Pre-clinical studies are supporting the development of long-acting PAS-nomacopan for treatment of patients with geographic atrophy (GA) in dry age-related macular degeneration (dAMD)
Geographic atrophy (GA) manifests as a chronic progressive degeneration of the macula, which occurs during late-stage dry age-related macular degeneration (dAMD) and can lead to irreversible vision loss. Approximately 5 million people worldwide are affected,1,2 with nearly 1 million in the U.S.3
There currently are no approved treatment options.
Long-Acting PAS-Nomacopan Development Focused on Four Key Needs in GA
- Efficacy of complement inhibition in slowing progression of geographic atrophy lesions is well understood
- Long-acting PAS-nomacopan may have the potential to provide extended dose intervals (3-6 months) and less frequent needle injections into the back of the eye, a source of fear, discomfort, and disruption for patients4
- LTB4 inhibition has been shown to address a key driver of sight-threatening choroidal neovascularization (CNV), a safety risk associated with certain complement-only inhibitors
- A longer half-life of PAS-nomacopan may allow a lower dose volume with little impact on intraocular pressure (IOP) that can be damaging at high levels over time
Rationale for Bispecific (C5+LTB4) Long-Acting PAS-Nomacopan in GA
Complement inhibitors have been shown in multiple clinical studies to be effective at slowing the progression of GA lesions.5,6 Pre-clinical studies support the potential of long-acting PASylated® nomacopan in GA and its advancement toward IND/IMPD for clinical trials.
- Half-life of intravitreally (IVT) injected PAS-nomacopan may enable dosing intervals of 3-6 months (other therapies in clinical trials have been dosed monthly or every other month)5,6
- Half-life may also support a dose volume with little impact on intraocular pressure, which at high levels over time can be damaging7
- Pre-clinical data show LTB4 inhibition by PAS-nomacopan may also reduce risk of sight-threatening choroidal neovascularization (CNV), a safety risk associated with certain complement-only inhibitors5,6,8,9
- Wong WL, et al. Global prevalence of age-related macular degeneration and disease burden projection for 2020 and 2040: a systematic review and meta-analysis. Lancet Glob Health. 2014;2(2):e106-e116.
- Rudnicka AR, et al. Age and gender variations in age-related macular degeneration prevalence in populations of European ancestry: a meta-analysis. Ophthalmology. 2012;119(3):571-580.
- Friedman DS, et al. Prevalence of age-related macular degeneration in the United States [published correction appears in Arch Ophthalmol. 2011 Sep;129(9):1188]. Arch Ophthalmol. 2004;122(4):564-572.
- McClard CK, et al. Questionnaire to Assess Life Impact of Treatment by Intravitreal Injections (QUALITII): Development of a patient-reported measure to assess treatment burden of repeat intravitreal injections. BMJ Open Ophthalmol. 2021;6(1):e000669.

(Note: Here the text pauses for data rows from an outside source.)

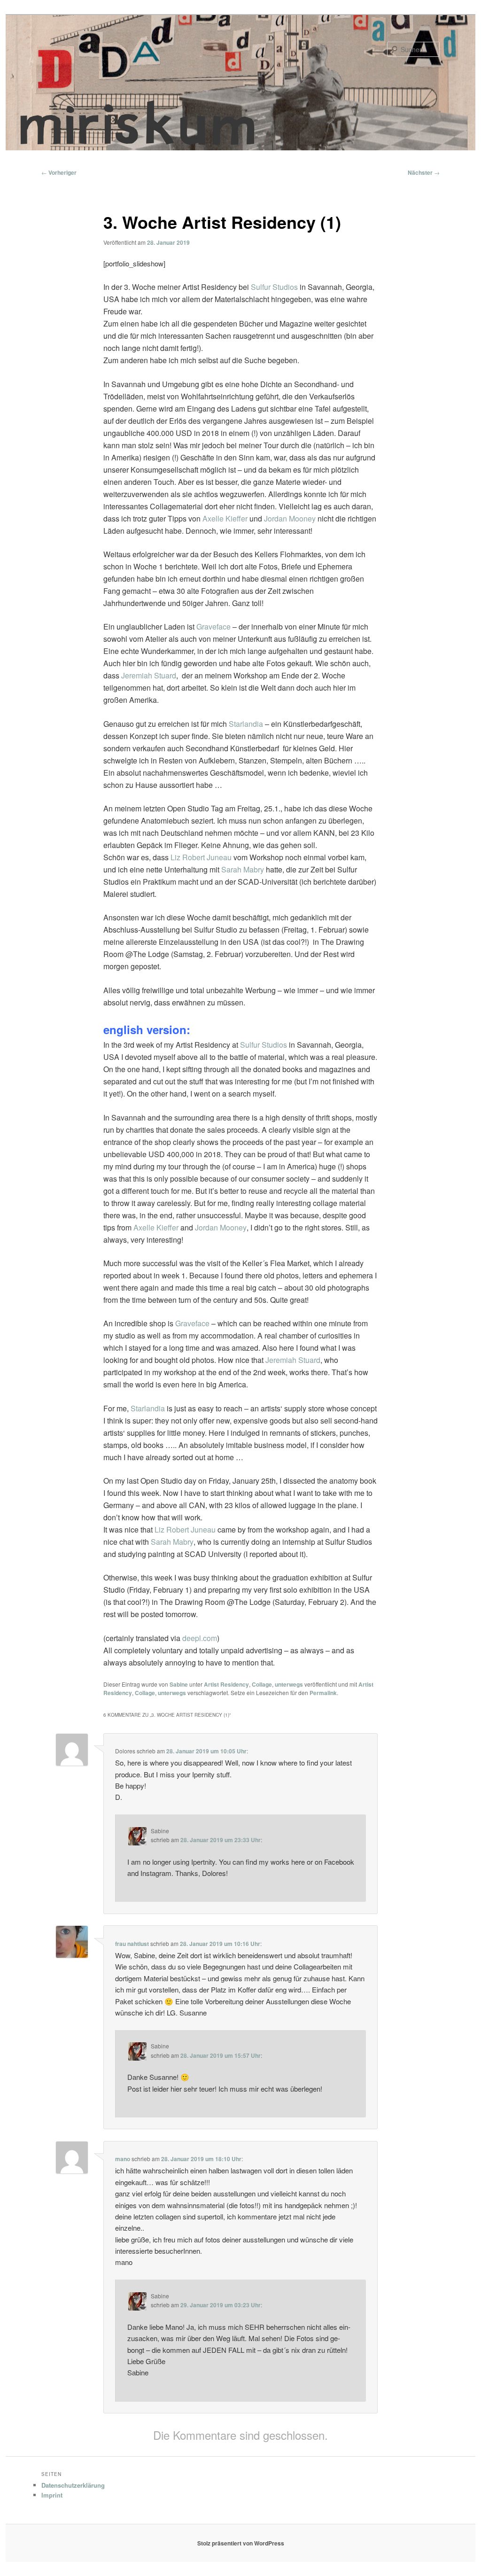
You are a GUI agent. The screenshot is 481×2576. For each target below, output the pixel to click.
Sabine (179, 1684)
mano (122, 2159)
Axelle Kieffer (225, 518)
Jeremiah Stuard (148, 675)
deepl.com (199, 1638)
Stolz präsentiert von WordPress (240, 2543)
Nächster (424, 172)
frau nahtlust (132, 1943)
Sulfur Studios (274, 286)
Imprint (51, 2494)
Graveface (213, 626)
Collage (262, 1684)
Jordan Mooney (290, 518)
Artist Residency (226, 1684)
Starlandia (246, 723)
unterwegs (289, 1684)
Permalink (323, 1693)
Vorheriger (59, 172)
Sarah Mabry (242, 869)
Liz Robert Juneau (201, 857)
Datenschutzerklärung (73, 2485)
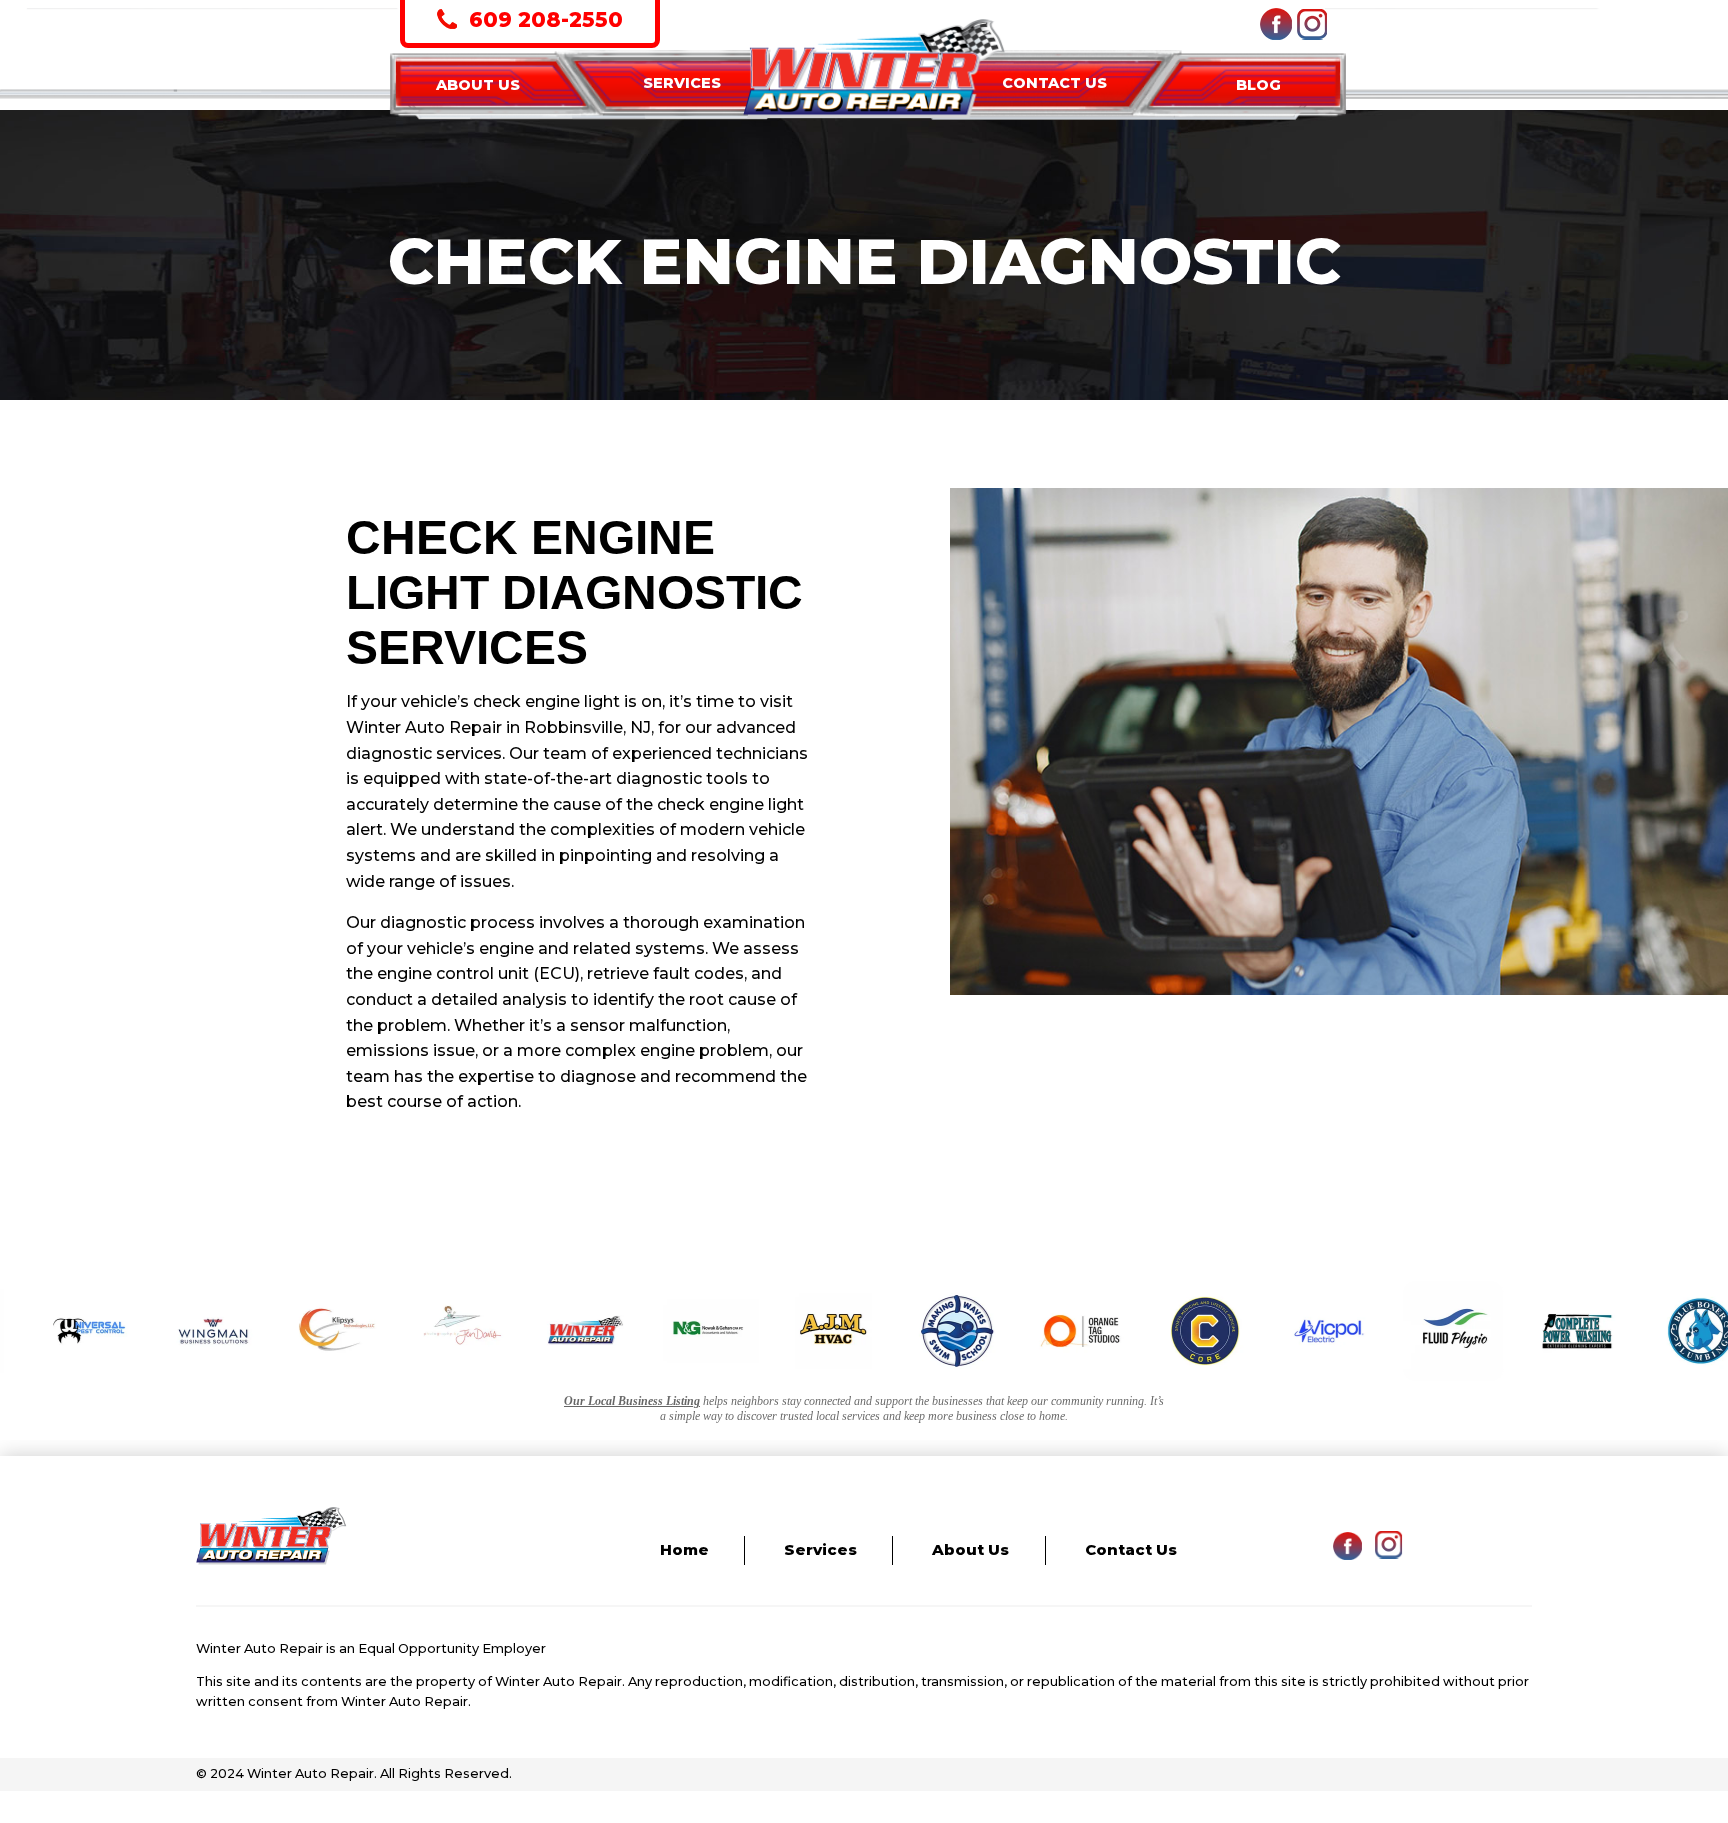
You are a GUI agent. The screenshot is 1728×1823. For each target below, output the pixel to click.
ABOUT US (478, 85)
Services (820, 1550)
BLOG (1258, 85)
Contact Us (1131, 1550)
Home (684, 1550)
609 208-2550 (543, 19)
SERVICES (682, 83)
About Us (970, 1550)
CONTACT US (1054, 83)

- Liao DS, et al. Complement C3 Inhibitor Pegcetacoplan for Geographic Atrophy Secondary to Age-Related Macular Degeneration: A Randomized Phase 2 Trial. Ophthalmology. 2020
- Jaffe GJ, et al. C5 Inhibitor Avacincaptad Pegol for Geographic Atrophy Due to Age-Related Macular Degeneration: A Randomized Pivotal Phase 2/3 Trial. Ophthalmology. 2021;128(4):576-586.
- Medeiros FA, Alencar LM, Zangwill LM, Sample PA, Weinreb RN. The Relationship between intraocular pressure and progressive retinal nerve fiber layer loss in glaucoma. Ophthalmology. 2009;116(6):1125-33.e333.

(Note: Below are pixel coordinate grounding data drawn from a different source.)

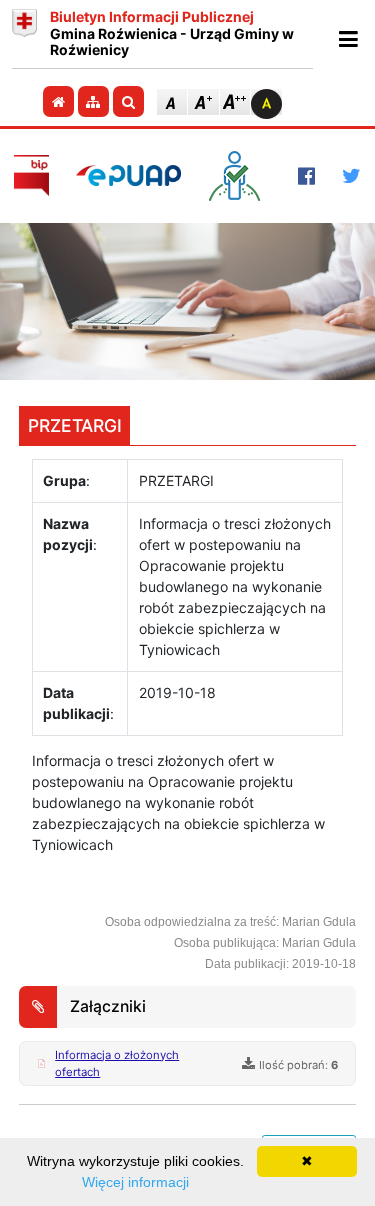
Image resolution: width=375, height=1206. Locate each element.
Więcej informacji (135, 1182)
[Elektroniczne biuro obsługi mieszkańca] (239, 176)
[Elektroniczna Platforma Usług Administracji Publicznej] (128, 175)
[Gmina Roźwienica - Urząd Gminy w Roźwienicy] (24, 34)
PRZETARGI (75, 425)
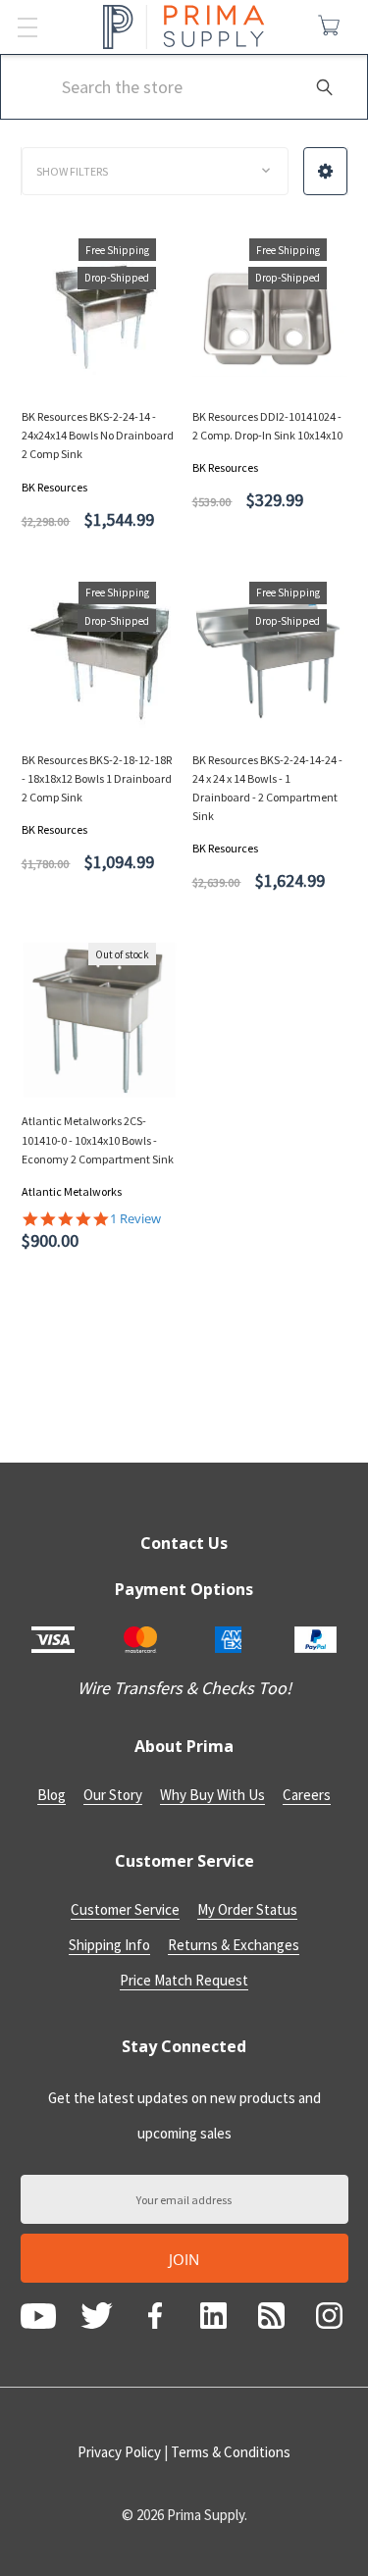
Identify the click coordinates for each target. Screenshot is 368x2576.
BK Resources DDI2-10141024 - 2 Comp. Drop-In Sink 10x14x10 (267, 425)
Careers (307, 1794)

- Sasaki F, et al. Leukotriene B4 promotes neovascularization and macrophage recruitment in murine wet-type AMD models. JCI Insight. 2018;3(18):e96902. Published 2018 Sep 20.
- Eskandarpour et al. Immune-Mediated Retinal Vasculitis in Posterior Uveitis and Experimental Models: The Leukotriene (LT)B4-VEGF Axis. Cells. 2021;10(2):396. Published 2021 Feb 15.